India Pharma Outlook Team | Monday, 09 December 2024
The Union government has sanctioned a financial allocation of Rs 15,000 crore for the Production Linked Incentive (PLI) scheme in pharmaceuticals, intended to enhance domestic production. In a written response to Lok Sabha, Union Minister of State for Chemicals and Fertilizers Anupriya Patel stated that the government has implemented various initiatives to promote domestic production in the pharmaceutical industry.
This encompasses Bulk Drugs and Medical Devices that will aid in decreasing import reliance, enhancing local production, and drawing significant investments.

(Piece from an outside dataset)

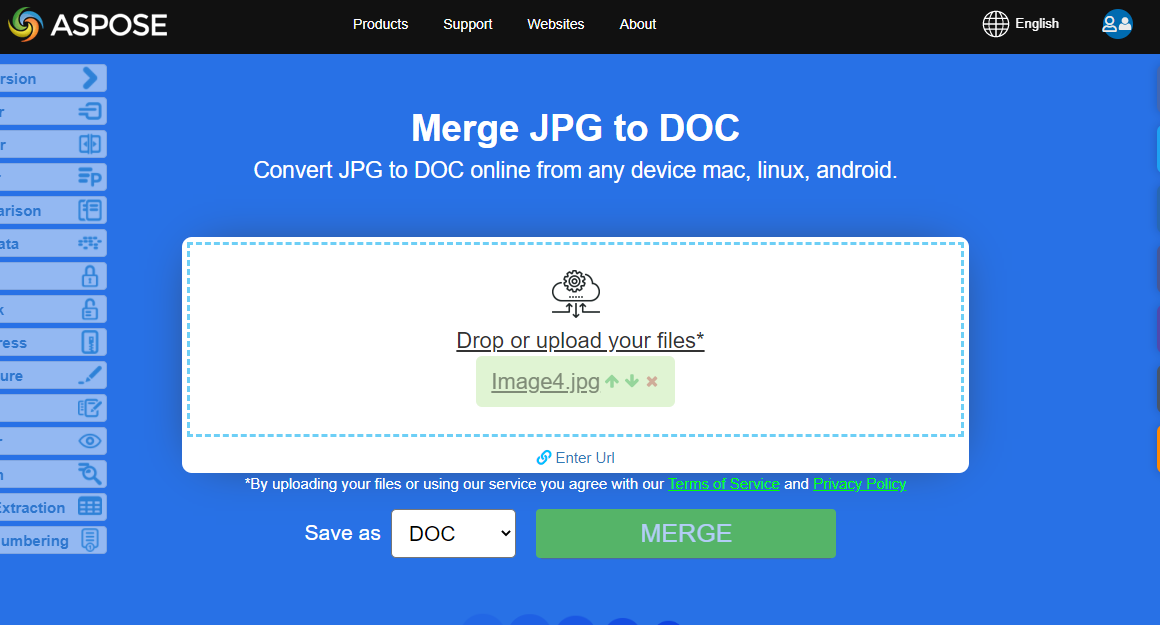Open the Signature pen tool icon

click(89, 374)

Patel announced that the PLI scheme aimed at enhancing domestic production of essential Key Starting Materials (KSMs), Drug Intermediates (DIs), and Active Pharmaceutical Ingredients (APIs) in India (referred to as the PLI scheme for Bulk Drugs) has received approval with a budget allocation of Rs. 6,940 crores.
The program, designed to offer financial rewards for the production of notified products, will be implemented from FY 2022-2023 through FY 2028-29.

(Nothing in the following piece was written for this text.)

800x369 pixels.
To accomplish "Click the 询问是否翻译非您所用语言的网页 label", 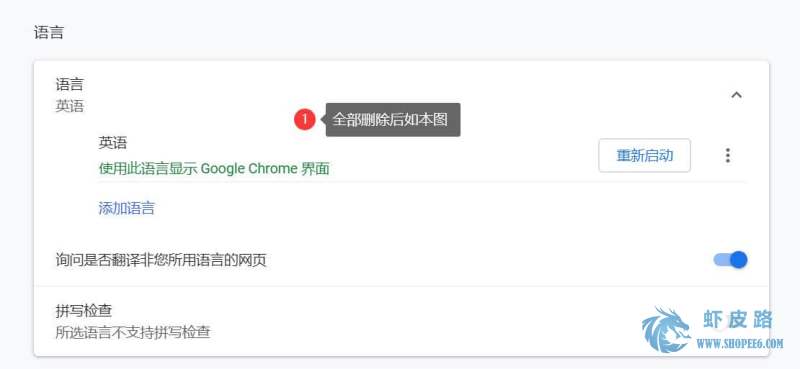I will click(x=161, y=260).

The PLI program for pharmaceuticals, having a budget allocation of Rs. According to Patel, "15,000 crores, for the FY 2022-23 to FY 2027-28 period, offers a financial incentive to 55 chosen applicants for producing specific products across three categories for six years."
Under this program, Patel observed that high-value pharmaceutical items like patented or off-patented medicines, biopharmaceuticals, complex generics, cancer treatments, auto-immune therapies, orphan drugs, and so on are produced.